**JOUW OPDRACHT**
Schrijf de uitspraak over het hoger beroep van de vreemdeling verder, te beginnen direct na de laatste zin van het procesverloop.

━━━━━ TEKSTFRAGMENT ━━━━━

202301510/1/V1.
Datum uitspraak: 5 maart 2025
AFDELING
BESTUURSRECHTSPRAAK
Uitspraak met toepassing van artikel 8:54, eerste lid, van de Algemene wet bestuursrecht op het hoger beroep van:
[de vreemdeling],
appellant,
tegen de uitspraak van de rechtbank Den Haag, zittingsplaats Haarlem, van 9 februari 2023 in zaak nr. NL22.1942 in het geding tussen:
de vreemdeling
en
de minister van Asiel en Migratie.
Procesverloop
Bij besluit van 26 maart 2021 heeft de staatssecretaris van Justitie en Veiligheid een aanvraag om de vreemdeling een machtiging tot voorlopig verblijf te verlenen, afgewezen.
Bij besluit van 18 januari 2022 heeft de staatssecretaris het daartegen door de vreemdeling gemaakte bezwaar ongegrond verklaard.
Bij uitspraak van 9 februari 2023 heeft de rechtbank het daartegen door de vreemdeling ingestelde beroep ongegrond verklaard.
Tegen deze uitspraak heeft de vreemdeling, vertegenwoordigd door mr. S. Toksöz, advocaat in Amsterdam, hoger beroep ingesteld.
De staatssecretaris heeft op verzoek van de Afdeling een nader stuk ingediend.

━━━━━ GEGEVENSGEDEELTE ━━━━━

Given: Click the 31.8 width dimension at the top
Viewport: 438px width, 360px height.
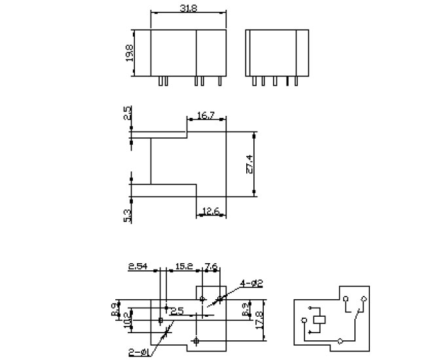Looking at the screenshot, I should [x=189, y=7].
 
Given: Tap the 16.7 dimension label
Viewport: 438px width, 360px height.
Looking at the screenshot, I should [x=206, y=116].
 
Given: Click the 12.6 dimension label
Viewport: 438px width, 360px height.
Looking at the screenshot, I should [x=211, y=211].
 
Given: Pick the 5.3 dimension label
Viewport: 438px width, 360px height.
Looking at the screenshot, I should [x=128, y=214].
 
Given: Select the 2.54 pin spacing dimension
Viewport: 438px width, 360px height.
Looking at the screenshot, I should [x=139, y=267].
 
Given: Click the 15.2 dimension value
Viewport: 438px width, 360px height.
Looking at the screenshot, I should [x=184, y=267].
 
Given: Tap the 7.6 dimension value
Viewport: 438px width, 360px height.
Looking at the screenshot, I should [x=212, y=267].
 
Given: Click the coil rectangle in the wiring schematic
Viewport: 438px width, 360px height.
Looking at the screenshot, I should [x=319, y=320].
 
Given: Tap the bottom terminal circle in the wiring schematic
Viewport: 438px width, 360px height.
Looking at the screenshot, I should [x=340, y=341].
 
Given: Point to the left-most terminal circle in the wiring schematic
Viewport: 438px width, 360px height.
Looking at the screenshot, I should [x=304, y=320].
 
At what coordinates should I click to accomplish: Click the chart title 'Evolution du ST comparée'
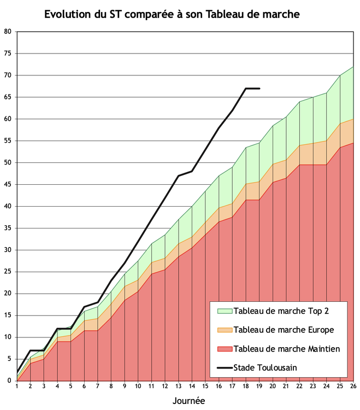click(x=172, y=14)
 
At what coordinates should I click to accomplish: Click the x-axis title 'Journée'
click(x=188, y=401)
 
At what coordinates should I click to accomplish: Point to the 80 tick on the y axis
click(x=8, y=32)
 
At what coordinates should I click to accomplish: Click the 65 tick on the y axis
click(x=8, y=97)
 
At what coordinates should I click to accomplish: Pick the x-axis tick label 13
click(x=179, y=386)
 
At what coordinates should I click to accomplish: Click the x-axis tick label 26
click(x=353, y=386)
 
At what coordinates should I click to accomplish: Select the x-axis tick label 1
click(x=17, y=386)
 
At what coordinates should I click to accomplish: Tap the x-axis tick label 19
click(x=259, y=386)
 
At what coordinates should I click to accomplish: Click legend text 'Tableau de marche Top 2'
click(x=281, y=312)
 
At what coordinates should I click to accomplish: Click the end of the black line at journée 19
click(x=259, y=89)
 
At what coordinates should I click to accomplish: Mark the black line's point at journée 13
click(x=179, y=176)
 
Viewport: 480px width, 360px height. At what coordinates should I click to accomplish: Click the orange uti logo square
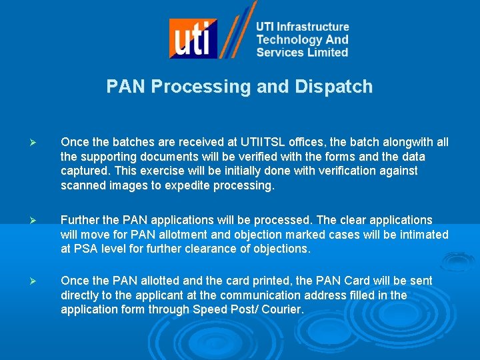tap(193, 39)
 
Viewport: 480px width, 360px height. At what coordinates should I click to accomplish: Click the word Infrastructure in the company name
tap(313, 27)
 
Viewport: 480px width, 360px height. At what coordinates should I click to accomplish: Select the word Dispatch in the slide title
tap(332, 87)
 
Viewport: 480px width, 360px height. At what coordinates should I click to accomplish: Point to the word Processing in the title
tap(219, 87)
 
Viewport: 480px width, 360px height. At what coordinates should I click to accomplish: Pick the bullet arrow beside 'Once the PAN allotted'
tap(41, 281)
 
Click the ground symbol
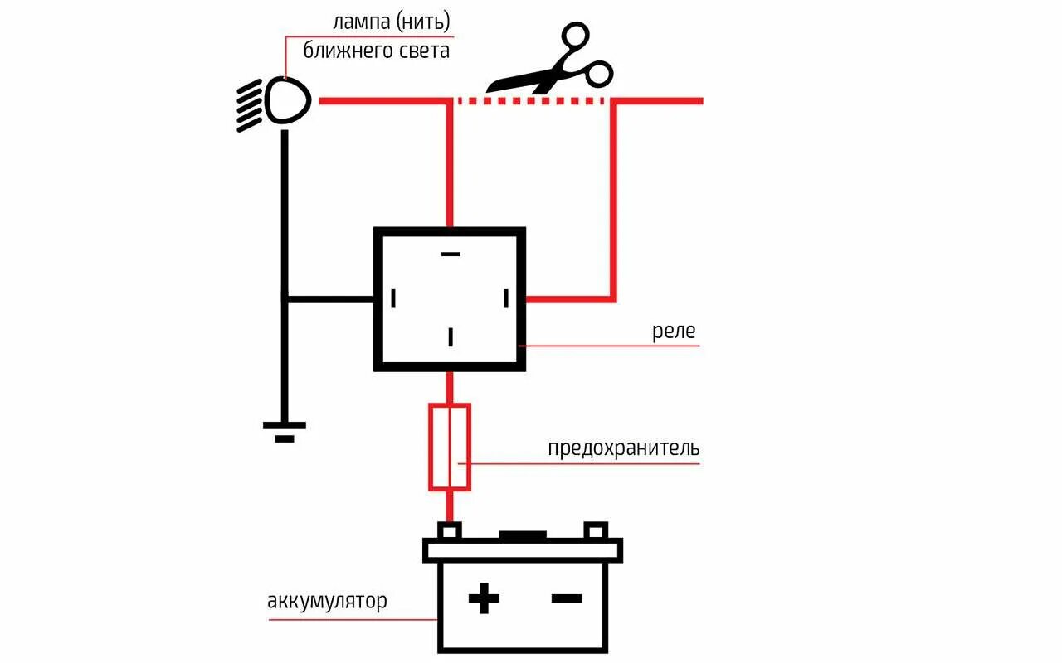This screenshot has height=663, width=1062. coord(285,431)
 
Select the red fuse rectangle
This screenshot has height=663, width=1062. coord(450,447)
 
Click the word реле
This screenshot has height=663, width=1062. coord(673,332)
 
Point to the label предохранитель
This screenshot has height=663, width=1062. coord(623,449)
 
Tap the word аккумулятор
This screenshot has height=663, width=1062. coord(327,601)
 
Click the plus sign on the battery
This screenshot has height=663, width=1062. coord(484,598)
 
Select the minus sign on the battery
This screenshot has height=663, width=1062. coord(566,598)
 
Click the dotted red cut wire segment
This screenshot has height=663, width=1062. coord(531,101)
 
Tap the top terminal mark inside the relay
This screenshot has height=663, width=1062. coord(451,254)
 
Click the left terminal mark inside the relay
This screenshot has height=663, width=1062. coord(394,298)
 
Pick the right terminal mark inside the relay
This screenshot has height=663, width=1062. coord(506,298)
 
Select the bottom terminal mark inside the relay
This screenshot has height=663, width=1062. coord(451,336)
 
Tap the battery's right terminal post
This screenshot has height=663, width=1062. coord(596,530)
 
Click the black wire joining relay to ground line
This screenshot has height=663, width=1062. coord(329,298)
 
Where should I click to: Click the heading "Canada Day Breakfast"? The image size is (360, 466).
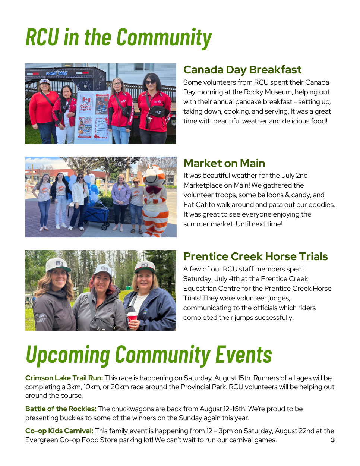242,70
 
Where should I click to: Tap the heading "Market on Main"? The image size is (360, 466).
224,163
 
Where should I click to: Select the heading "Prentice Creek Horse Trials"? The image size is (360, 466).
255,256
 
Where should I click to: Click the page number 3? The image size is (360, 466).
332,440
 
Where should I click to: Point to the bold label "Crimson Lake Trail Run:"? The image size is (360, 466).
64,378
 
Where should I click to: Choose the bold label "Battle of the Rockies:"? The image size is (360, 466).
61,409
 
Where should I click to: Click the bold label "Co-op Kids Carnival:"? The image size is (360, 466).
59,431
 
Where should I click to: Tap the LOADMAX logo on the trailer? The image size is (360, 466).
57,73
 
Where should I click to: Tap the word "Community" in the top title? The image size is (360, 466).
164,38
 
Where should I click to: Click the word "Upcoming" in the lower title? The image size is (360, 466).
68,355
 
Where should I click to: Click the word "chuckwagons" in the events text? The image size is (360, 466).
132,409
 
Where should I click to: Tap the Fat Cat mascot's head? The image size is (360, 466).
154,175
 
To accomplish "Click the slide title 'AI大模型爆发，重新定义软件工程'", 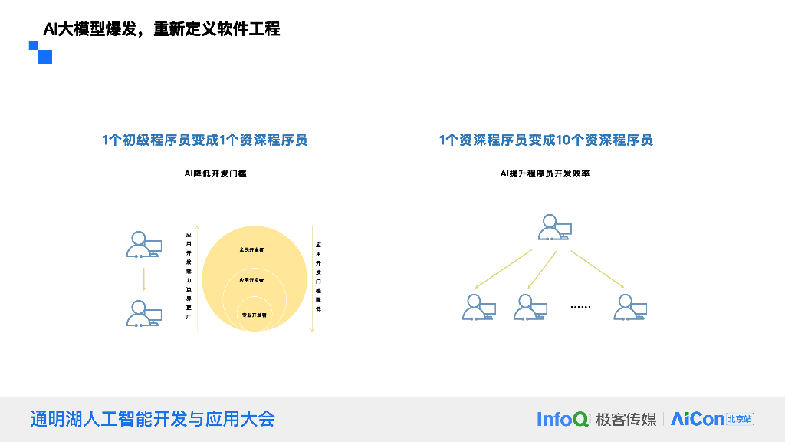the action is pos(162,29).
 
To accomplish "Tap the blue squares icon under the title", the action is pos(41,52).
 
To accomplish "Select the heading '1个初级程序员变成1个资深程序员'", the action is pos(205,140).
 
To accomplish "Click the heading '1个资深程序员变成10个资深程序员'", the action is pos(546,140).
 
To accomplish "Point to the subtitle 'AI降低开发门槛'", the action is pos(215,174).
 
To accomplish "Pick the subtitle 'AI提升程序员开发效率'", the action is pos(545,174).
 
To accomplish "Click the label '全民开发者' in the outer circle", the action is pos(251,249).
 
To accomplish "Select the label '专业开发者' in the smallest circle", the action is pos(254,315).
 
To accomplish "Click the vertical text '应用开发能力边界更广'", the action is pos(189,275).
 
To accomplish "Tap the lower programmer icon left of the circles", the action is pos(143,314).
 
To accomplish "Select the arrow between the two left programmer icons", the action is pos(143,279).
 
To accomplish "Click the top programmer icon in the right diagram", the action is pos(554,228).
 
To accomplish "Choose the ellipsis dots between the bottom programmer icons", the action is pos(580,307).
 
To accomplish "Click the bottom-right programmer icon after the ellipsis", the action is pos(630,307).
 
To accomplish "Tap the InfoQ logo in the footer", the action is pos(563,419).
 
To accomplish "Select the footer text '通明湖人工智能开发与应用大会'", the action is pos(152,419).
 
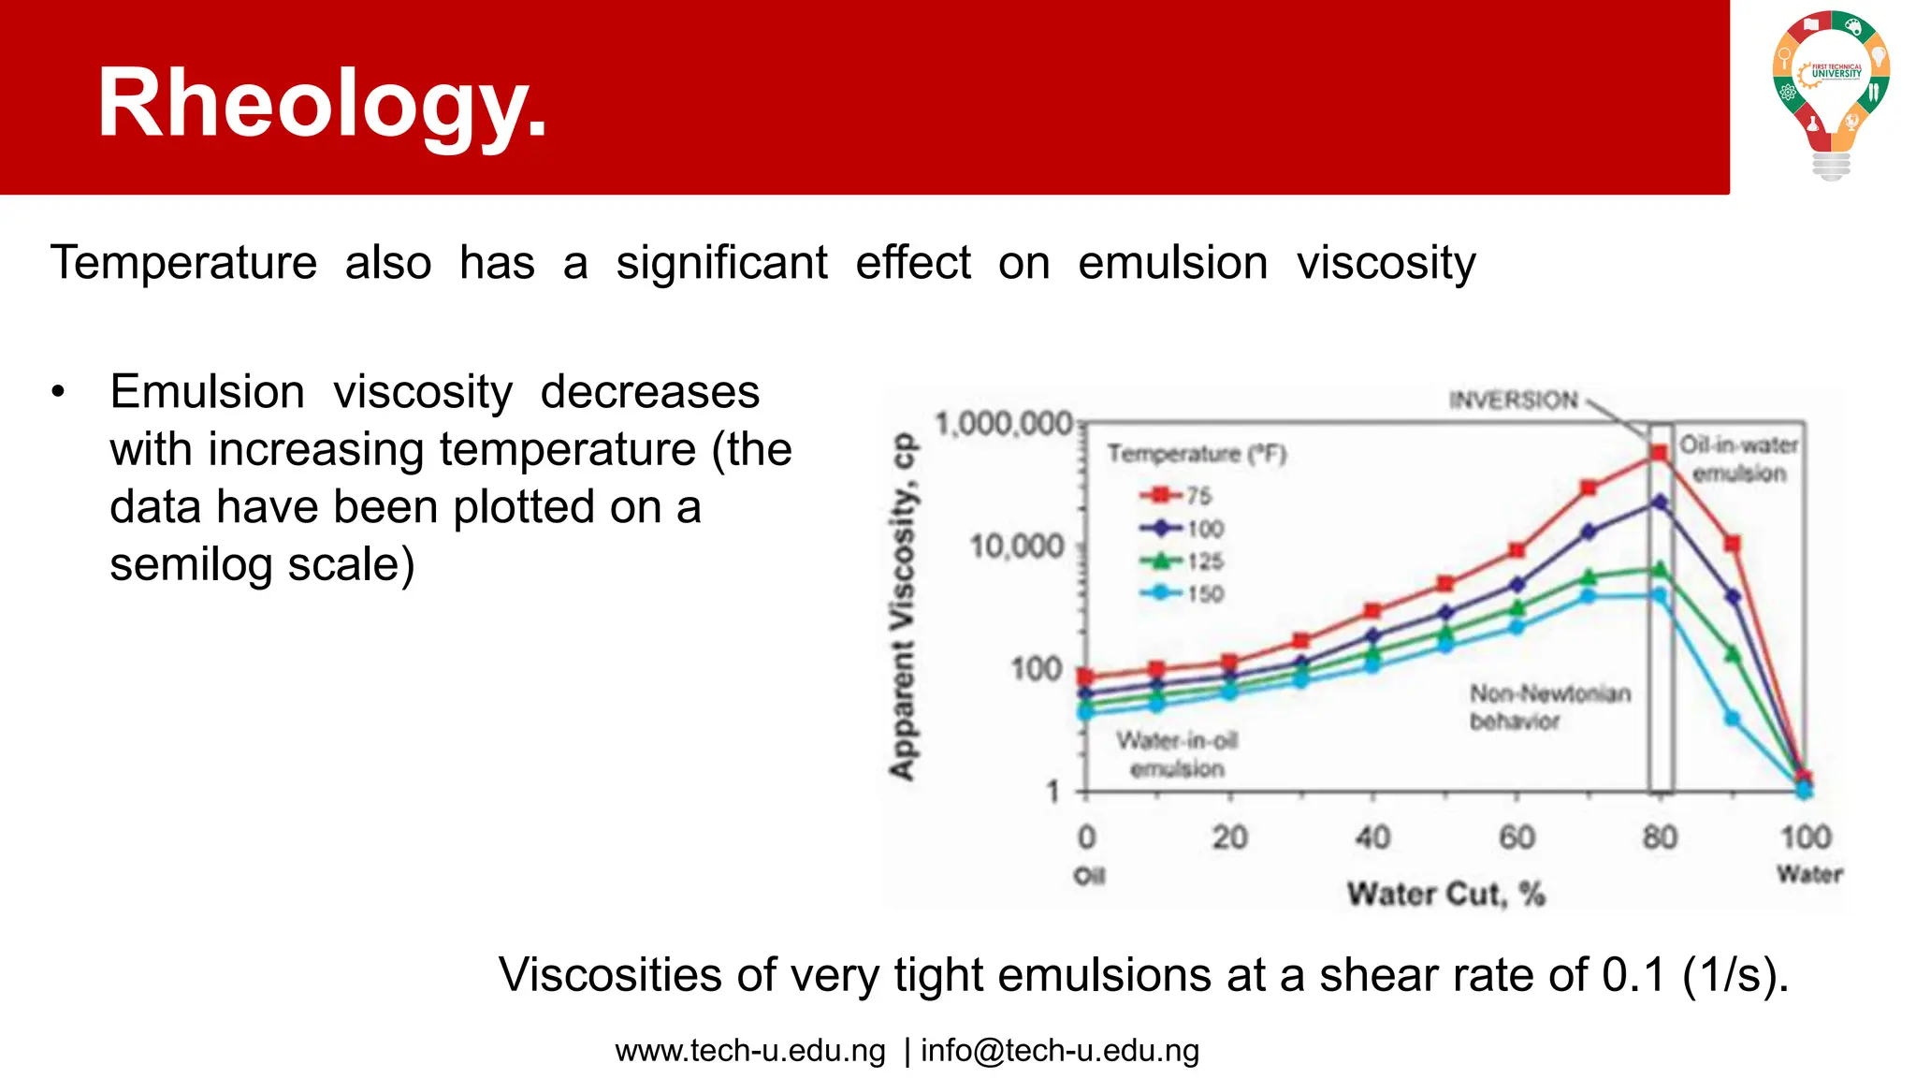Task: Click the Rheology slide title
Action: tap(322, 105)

━━━━━

**VERWACHT ANTWOORD**
Overwegingen
1. De vreemdeling klaagt in de vierde grief terecht over het oordeel van de rechtbank dat de minister de hoorplicht niet heeft geschonden. Zoals de Afdeling heeft overwogen in haar uitspraak van 6 juli 2022, ECLI:NL:RVS:2022:1918, onder 5 tot en met 5.2, is het uitgangspunt dat de minister een vreemdeling hoort in bezwaar en terughoudend moet omgaan met uitzonderingen op zijn hoorplicht. Dit uitgangspunt geldt te meer in zaken waarin er beslissingsruimte is en het besluit sterk afhankelijk is van de omstandigheden van het geval. Zie ook het beoordelingskader uit de uitspraak van de Afdeling van 20 november 2024, ECLI:NL:RVS:2024:4631, onder 5 tot en met 6.2. Gelet op alles wat de vreemdeling in bezwaar heeft aangevoerd, bezien vanuit de onder 5.2 van de uitspraak van 6 juli 2022 genoemde gezichtspunten, kon de minister in dit geval redelijkerwijs niet tot het oordeel komen dat het bezwaar ongegrond was zonder de vreemdeling in de gelegenheid te stellen gehoord te worden over de aanvraag. De rechtbank heeft dit niet onderkend. De grief slaagt. 2. Het hoger beroep is gegrond. De uitspraak van de rechtbank wordt vernietigd. Het is niet nodig wat de vreemdeling verder aanvoert te bespreken. Het beroep is gegrond en het besluit van 18 januari 2022 wordt vernietigd. De minister moet een nieuw besluit nemen met inachtneming van deze uitspraak. Daarbij moet de minister het beoordelingskader dat de Afdeling in de uitspraak van 20 november 2024, onder 5 tot en met 6.2, uiteen heeft gezet, in acht nemen. De minister moet de proceskosten vergoeden.
Beslissing
De Afdeling bestuursrechtspraak van de Raad van State:
I. verklaart het hoger beroep gegrond;
II. vernietigt de uitspraak van de rechtbank Den Haag, zittingsplaats Haarlem, van 9 februari 2023 in zaak nr. NL22.1942;
III. verklaart het beroep gegrond;
IV. vernietigt het besluit van 18 januari 2022, V-[...];
V. veroordeelt de minister van Asiel en Migratie tot vergoeding van bij de vreemdeling in verband met de behandeling van het beroep en het hoger beroep opgekomen proceskosten tot een bedrag van € 2.721,00, geheel toe te rekenen aan door een derde beroepsmatig verleende rechtsbijstand;
VI. gelast dat de minister van Asiel en Migratie aan de vreemdeling het door hem voor de behandeling van het beroep en het hoger beroep betaalde griffierecht ten bedrage van € 458,00 vergoedt.
Aldus vastgesteld door mr. V.V. Essenburg, lid van de enkelvoudige kamer, in tegenwoordigheid van mr. E.E. Pronk, griffier.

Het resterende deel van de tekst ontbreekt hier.